### ITEMS

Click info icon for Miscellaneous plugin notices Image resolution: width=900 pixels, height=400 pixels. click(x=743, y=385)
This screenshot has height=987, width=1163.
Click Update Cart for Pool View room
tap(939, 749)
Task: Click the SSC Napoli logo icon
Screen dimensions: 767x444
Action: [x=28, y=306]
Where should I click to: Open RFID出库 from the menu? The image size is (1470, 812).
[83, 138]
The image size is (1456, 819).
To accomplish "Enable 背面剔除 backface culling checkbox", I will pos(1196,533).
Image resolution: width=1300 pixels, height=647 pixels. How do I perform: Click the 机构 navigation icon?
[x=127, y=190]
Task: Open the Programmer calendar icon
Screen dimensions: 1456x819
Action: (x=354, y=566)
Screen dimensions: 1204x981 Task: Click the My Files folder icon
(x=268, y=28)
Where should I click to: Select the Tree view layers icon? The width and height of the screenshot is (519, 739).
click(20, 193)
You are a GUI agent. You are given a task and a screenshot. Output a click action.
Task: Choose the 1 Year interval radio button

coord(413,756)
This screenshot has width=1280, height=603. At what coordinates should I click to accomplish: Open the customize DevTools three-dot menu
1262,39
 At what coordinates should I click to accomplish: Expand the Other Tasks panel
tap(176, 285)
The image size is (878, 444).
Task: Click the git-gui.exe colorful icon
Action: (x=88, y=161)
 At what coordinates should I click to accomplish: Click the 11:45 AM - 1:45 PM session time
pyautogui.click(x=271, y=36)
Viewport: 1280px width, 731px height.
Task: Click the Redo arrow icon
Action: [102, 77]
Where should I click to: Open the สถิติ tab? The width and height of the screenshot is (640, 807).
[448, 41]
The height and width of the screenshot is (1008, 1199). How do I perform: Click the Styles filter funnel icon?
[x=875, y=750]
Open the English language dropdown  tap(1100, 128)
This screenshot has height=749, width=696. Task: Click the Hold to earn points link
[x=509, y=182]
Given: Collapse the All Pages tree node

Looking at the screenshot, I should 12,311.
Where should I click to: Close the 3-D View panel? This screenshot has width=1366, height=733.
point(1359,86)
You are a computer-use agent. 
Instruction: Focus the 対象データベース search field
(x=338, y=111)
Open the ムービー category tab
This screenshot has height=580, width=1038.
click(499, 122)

### DIRECTIVE
Reproduce the items above, replacing "Pool View" with "Garden View" and leaving everything else unchanged.

### RESULT
Click info icon for Miscellaneous plugin notices Image resolution: width=900 pixels, height=400 pixels. click(x=743, y=385)
This screenshot has height=987, width=1163.
Click Update Cart for Garden View room
tap(939, 749)
Task: Click the SSC Napoli logo icon
Screen dimensions: 767x444
Action: [x=28, y=306]
Where should I click to: Open RFID出库 from the menu? The image size is (1470, 812).
[83, 138]
The image size is (1456, 819).
To accomplish "Enable 背面剔除 backface culling checkbox", I will pos(1196,533).
Image resolution: width=1300 pixels, height=647 pixels. How do I perform: Click the 机构 navigation icon?
[x=127, y=190]
Task: Open the Programmer calendar icon
Screen dimensions: 1456x819
Action: (x=354, y=566)
Screen dimensions: 1204x981 Task: Click the My Files folder icon
(x=268, y=28)
Where should I click to: Select the Tree view layers icon? The width and height of the screenshot is (519, 739).
click(20, 193)
You are a GUI agent. You are given a task and a screenshot. Output a click action.
Task: Choose the 1 Year interval radio button

coord(413,756)
This screenshot has width=1280, height=603. At what coordinates should I click to accomplish: Open the customize DevTools three-dot menu
1262,39
 At what coordinates should I click to accomplish: Expand the Other Tasks panel
tap(176, 285)
The image size is (878, 444).
Task: Click the git-gui.exe colorful icon
Action: (x=88, y=161)
 At what coordinates should I click to accomplish: Click the 11:45 AM - 1:45 PM session time
pyautogui.click(x=271, y=36)
Viewport: 1280px width, 731px height.
Task: Click the Redo arrow icon
Action: [102, 77]
Where should I click to: Open the สถิติ tab? The width and height of the screenshot is (640, 807).
[448, 41]
The height and width of the screenshot is (1008, 1199). How do I perform: Click the Styles filter funnel icon?
[x=875, y=750]
Open the English language dropdown  tap(1100, 128)
This screenshot has height=749, width=696. Task: Click the Hold to earn points link
[x=509, y=182]
Given: Collapse the All Pages tree node

Looking at the screenshot, I should 12,311.
Where should I click to: Close the 3-D View panel? This screenshot has width=1366, height=733.
point(1359,86)
You are a computer-use agent. 
Instruction: Focus the 対象データベース search field
(x=338, y=111)
Open the ムービー category tab
This screenshot has height=580, width=1038.
click(499, 122)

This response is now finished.